Supplied entries:
————————
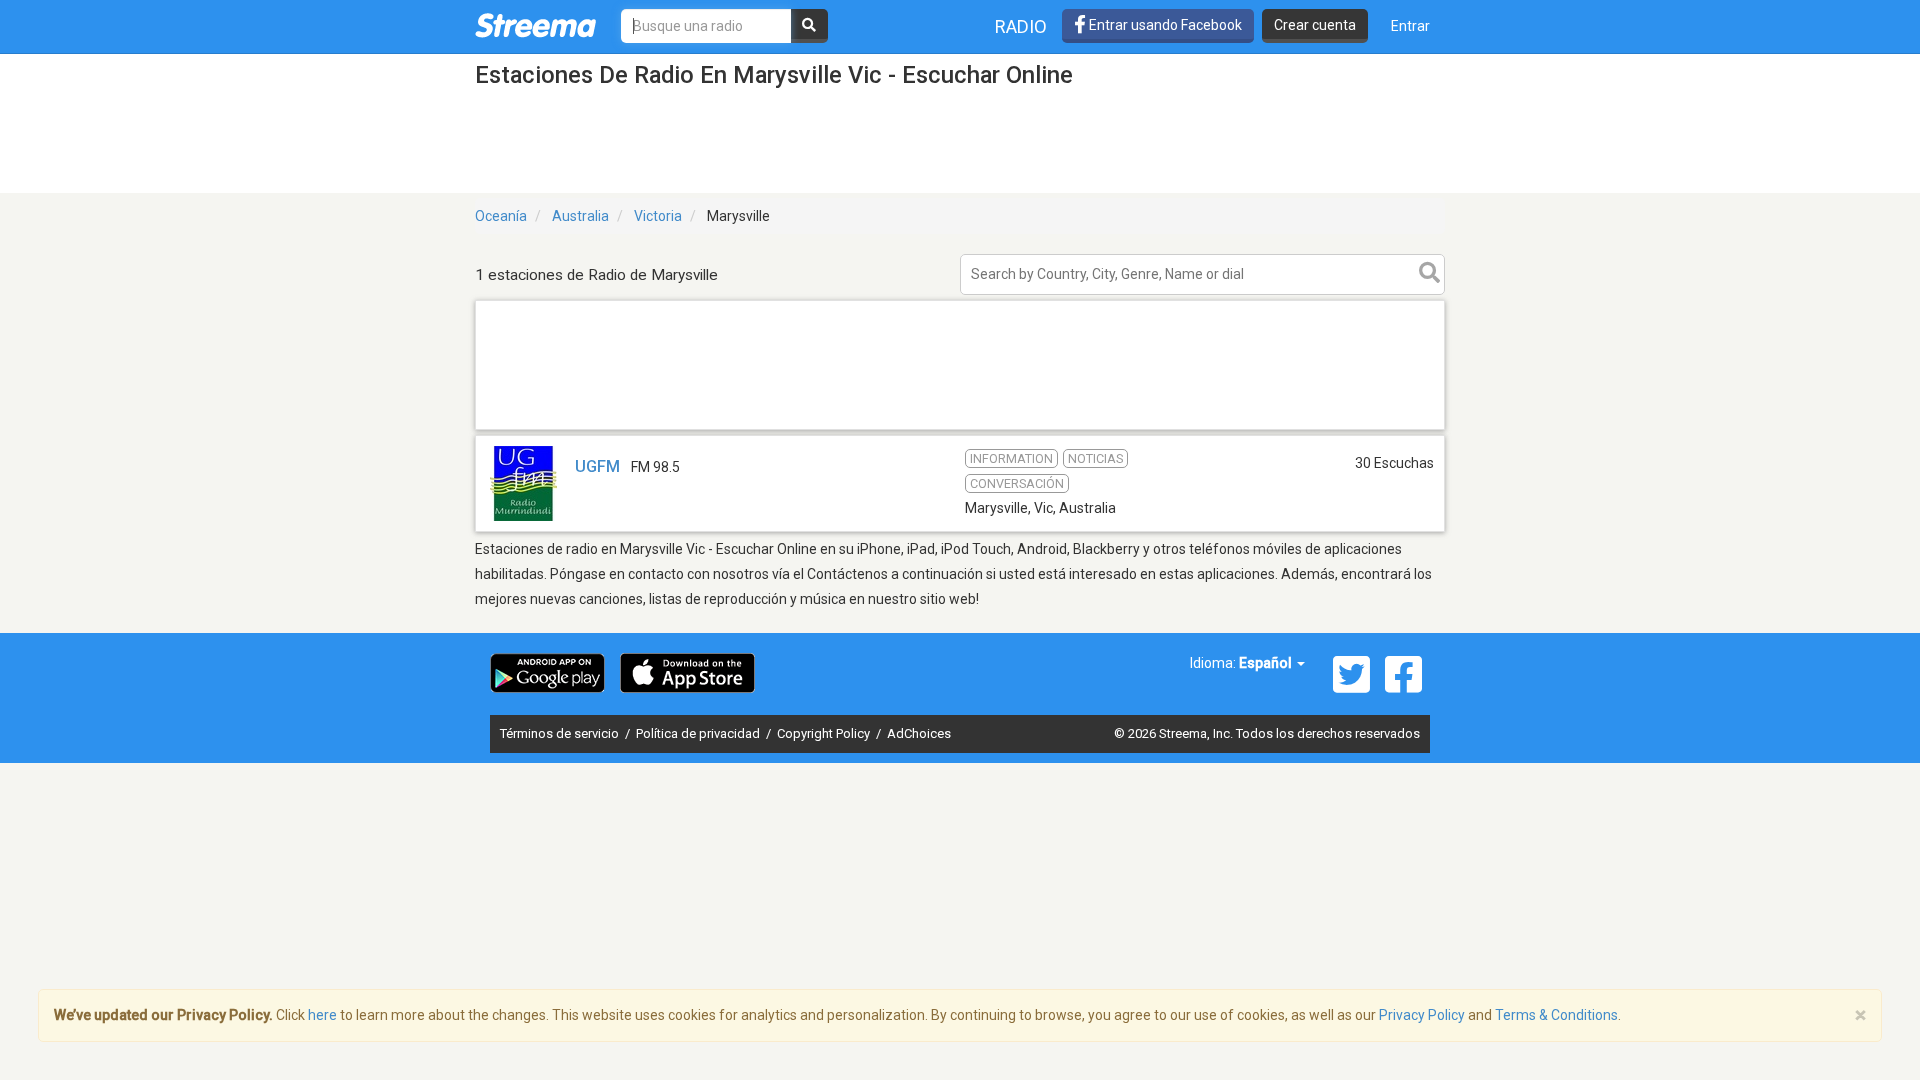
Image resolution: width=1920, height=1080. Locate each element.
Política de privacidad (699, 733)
————————
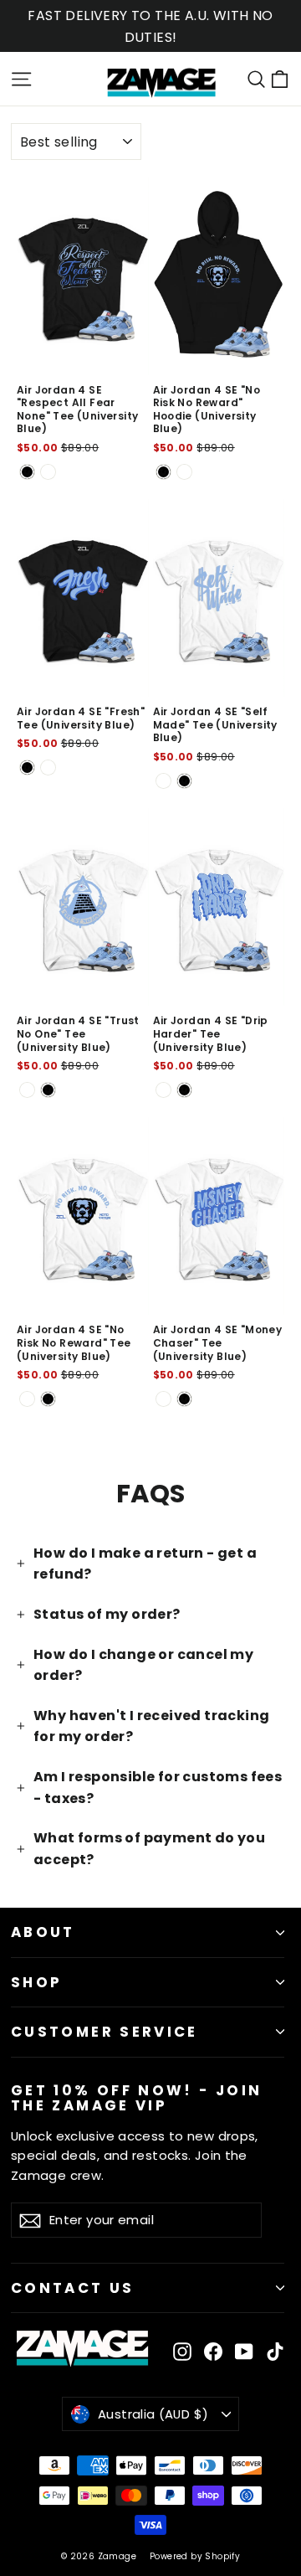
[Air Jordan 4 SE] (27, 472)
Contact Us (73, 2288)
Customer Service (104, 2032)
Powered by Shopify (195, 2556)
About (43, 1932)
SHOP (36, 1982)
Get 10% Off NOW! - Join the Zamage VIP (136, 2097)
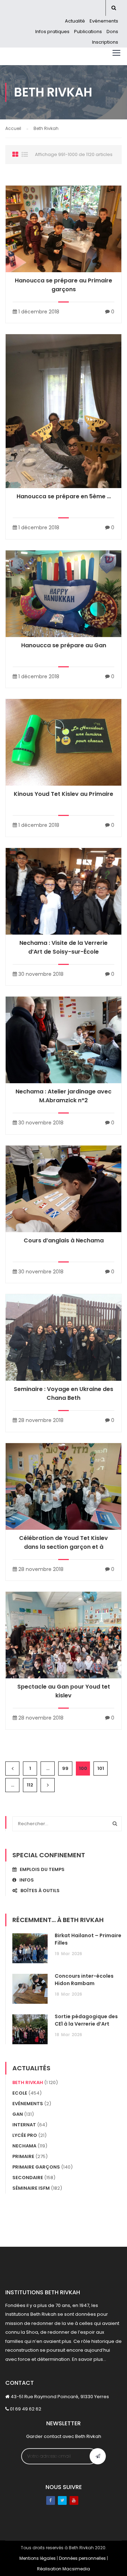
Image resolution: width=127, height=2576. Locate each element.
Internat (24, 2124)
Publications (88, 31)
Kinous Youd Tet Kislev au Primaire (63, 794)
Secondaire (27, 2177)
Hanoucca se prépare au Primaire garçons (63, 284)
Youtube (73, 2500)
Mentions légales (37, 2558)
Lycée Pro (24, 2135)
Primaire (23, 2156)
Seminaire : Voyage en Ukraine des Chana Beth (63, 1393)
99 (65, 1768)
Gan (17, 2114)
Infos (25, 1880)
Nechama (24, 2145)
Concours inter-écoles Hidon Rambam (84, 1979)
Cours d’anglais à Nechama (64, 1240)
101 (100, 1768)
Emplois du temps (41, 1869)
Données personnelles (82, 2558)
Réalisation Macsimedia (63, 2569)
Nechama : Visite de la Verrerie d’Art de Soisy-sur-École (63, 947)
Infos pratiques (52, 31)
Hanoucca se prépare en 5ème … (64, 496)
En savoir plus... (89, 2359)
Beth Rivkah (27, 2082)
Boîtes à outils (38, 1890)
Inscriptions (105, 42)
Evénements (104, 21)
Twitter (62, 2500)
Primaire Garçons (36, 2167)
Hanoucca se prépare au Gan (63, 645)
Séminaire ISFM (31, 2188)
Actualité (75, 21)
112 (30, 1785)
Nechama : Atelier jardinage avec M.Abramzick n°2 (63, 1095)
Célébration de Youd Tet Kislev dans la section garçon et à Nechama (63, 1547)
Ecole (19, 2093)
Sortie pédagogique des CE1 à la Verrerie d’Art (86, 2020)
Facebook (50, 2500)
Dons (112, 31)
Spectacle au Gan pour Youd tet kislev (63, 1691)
————————
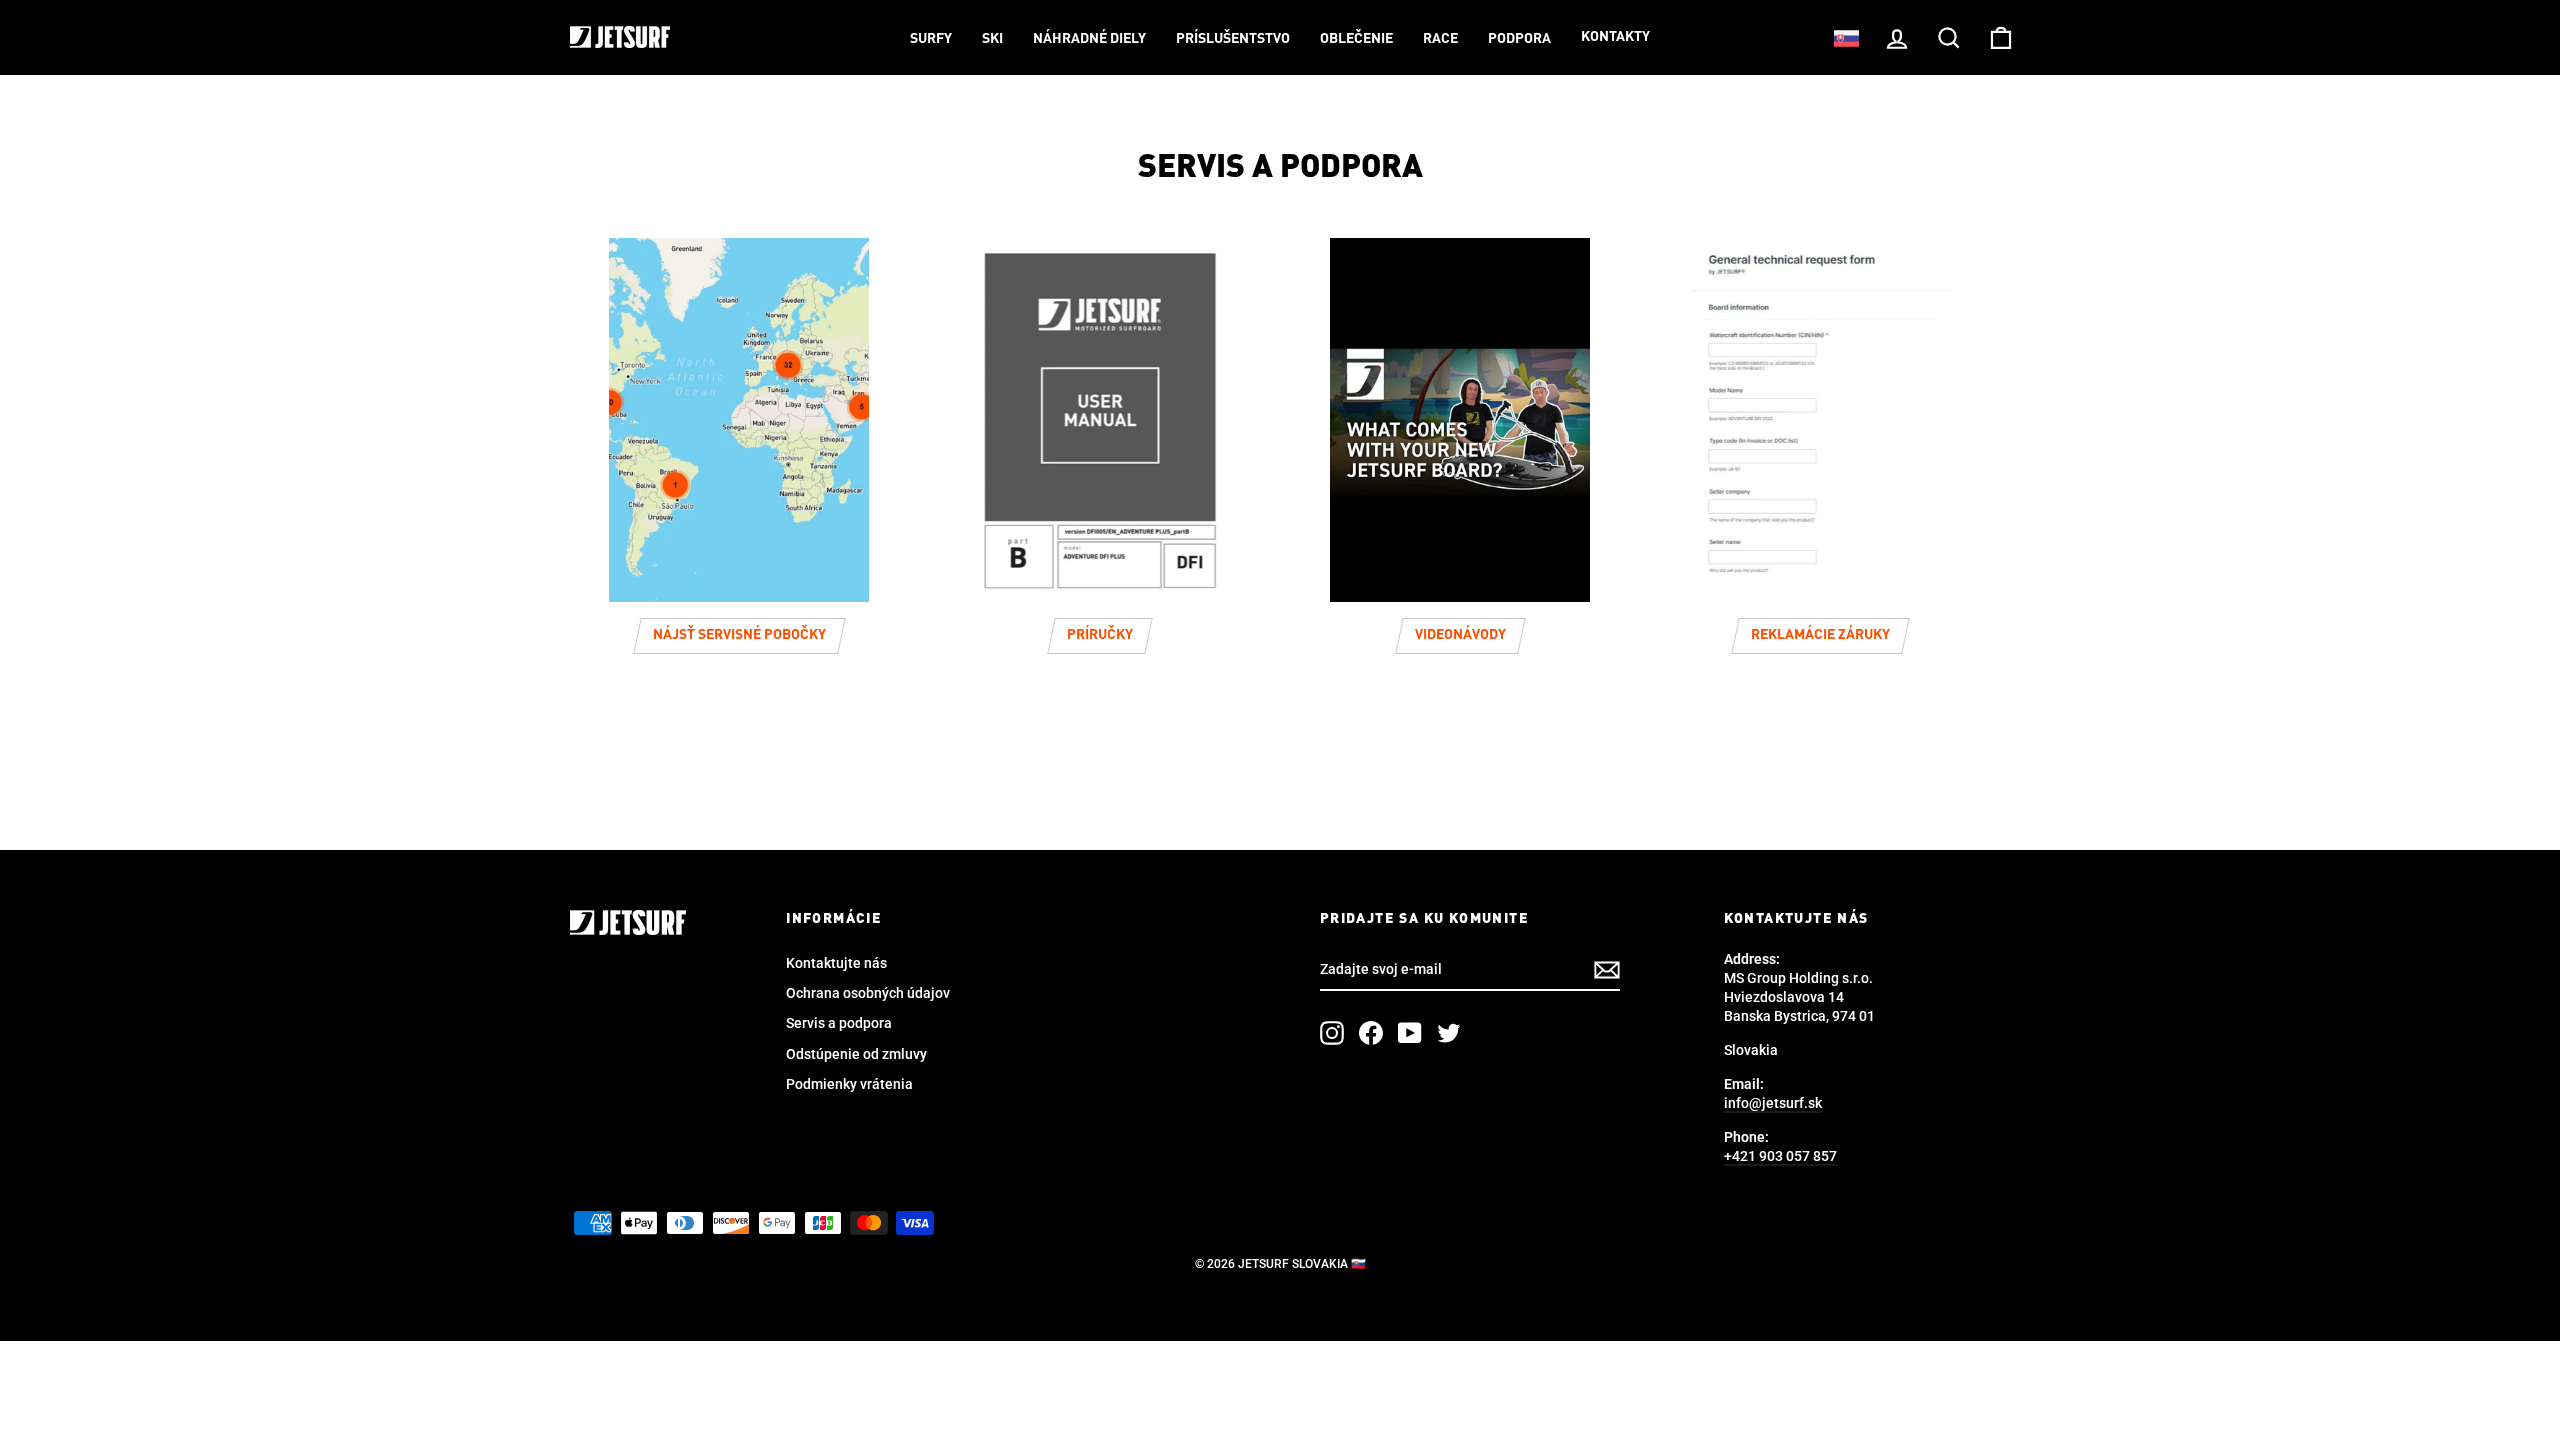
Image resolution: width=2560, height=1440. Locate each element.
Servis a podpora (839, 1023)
————————
What is expected: Establish how many lines of the material above hold the word "each". Nothing but the count should be returned.

Result below: 3